__Dataset extract__.
----
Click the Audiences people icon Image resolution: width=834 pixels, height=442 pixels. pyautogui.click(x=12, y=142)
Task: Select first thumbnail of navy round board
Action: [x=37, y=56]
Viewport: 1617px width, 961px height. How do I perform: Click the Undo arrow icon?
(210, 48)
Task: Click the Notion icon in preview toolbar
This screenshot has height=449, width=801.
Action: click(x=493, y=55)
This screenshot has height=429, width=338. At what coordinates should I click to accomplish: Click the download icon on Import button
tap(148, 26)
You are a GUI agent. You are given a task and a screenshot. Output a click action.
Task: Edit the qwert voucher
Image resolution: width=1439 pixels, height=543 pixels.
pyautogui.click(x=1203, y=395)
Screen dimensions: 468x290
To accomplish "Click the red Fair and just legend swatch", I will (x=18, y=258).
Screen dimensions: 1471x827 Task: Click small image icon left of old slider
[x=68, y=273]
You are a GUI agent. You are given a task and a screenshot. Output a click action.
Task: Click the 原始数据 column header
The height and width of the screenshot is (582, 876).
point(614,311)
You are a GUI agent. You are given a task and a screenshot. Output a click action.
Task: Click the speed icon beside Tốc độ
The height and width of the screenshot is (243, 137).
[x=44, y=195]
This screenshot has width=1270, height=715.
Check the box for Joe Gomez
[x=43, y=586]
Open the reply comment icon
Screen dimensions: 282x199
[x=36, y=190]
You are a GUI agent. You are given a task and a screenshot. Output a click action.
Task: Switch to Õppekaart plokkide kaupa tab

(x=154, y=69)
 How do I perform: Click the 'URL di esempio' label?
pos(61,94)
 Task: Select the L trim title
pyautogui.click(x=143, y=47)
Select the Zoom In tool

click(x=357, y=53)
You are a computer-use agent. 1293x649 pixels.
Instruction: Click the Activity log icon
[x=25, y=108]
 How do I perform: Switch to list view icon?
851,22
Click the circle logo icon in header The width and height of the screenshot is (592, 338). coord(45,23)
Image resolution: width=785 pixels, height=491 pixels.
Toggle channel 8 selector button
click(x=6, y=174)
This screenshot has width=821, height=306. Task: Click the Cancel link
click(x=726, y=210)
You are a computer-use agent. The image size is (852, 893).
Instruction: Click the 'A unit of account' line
----
__Written task__.
Switch "Instruction" to "Command" throughout the material above, and leave every other word unchanged.

__Output__.
Click the Audiences people icon Image resolution: width=834 pixels, height=442 pixels. pyautogui.click(x=12, y=142)
Task: Select first thumbnail of navy round board
Action: [x=37, y=56]
Viewport: 1617px width, 961px height. How do I perform: Click the Undo arrow icon?
(210, 48)
Task: Click the Notion icon in preview toolbar
This screenshot has height=449, width=801.
Action: click(x=493, y=55)
This screenshot has height=429, width=338. At what coordinates should I click to accomplish: Click the download icon on Import button
tap(148, 26)
You are a GUI agent. You are given a task and a screenshot. Output a click action.
Task: Edit the qwert voucher
Image resolution: width=1439 pixels, height=543 pixels.
pyautogui.click(x=1203, y=395)
Screen dimensions: 468x290
To accomplish "Click the red Fair and just legend swatch", I will (x=18, y=258).
Screen dimensions: 1471x827 Task: Click small image icon left of old slider
[x=68, y=273]
You are a GUI agent. You are given a task and a screenshot. Output a click action.
Task: Click the 原始数据 column header
The height and width of the screenshot is (582, 876).
point(614,311)
You are a GUI agent. You are given a task and a screenshot. Output a click action.
Task: Click the speed icon beside Tốc độ
The height and width of the screenshot is (243, 137).
[x=44, y=195]
This screenshot has width=1270, height=715.
Check the box for Joe Gomez
[x=43, y=586]
Open the reply comment icon
Screen dimensions: 282x199
[x=36, y=190]
You are a GUI agent. You are given a task and a screenshot. Output a click action.
Task: Switch to Õppekaart plokkide kaupa tab

(x=154, y=69)
 How do I perform: Click the 'URL di esempio' label?
pos(61,94)
 Task: Select the L trim title
pyautogui.click(x=143, y=47)
Select the Zoom In tool

click(x=357, y=53)
You are a computer-use agent. 1293x649 pixels.
Command: Click the Activity log icon
[x=25, y=108]
 How do I perform: Switch to list view icon?
851,22
Click the circle logo icon in header The width and height of the screenshot is (592, 338). coord(45,23)
Image resolution: width=785 pixels, height=491 pixels.
Toggle channel 8 selector button
click(x=6, y=174)
This screenshot has width=821, height=306. Task: Click the Cancel link
click(x=726, y=210)
You are a computer-use agent. The image size is (852, 893).
Command: Click the 'A unit of account' line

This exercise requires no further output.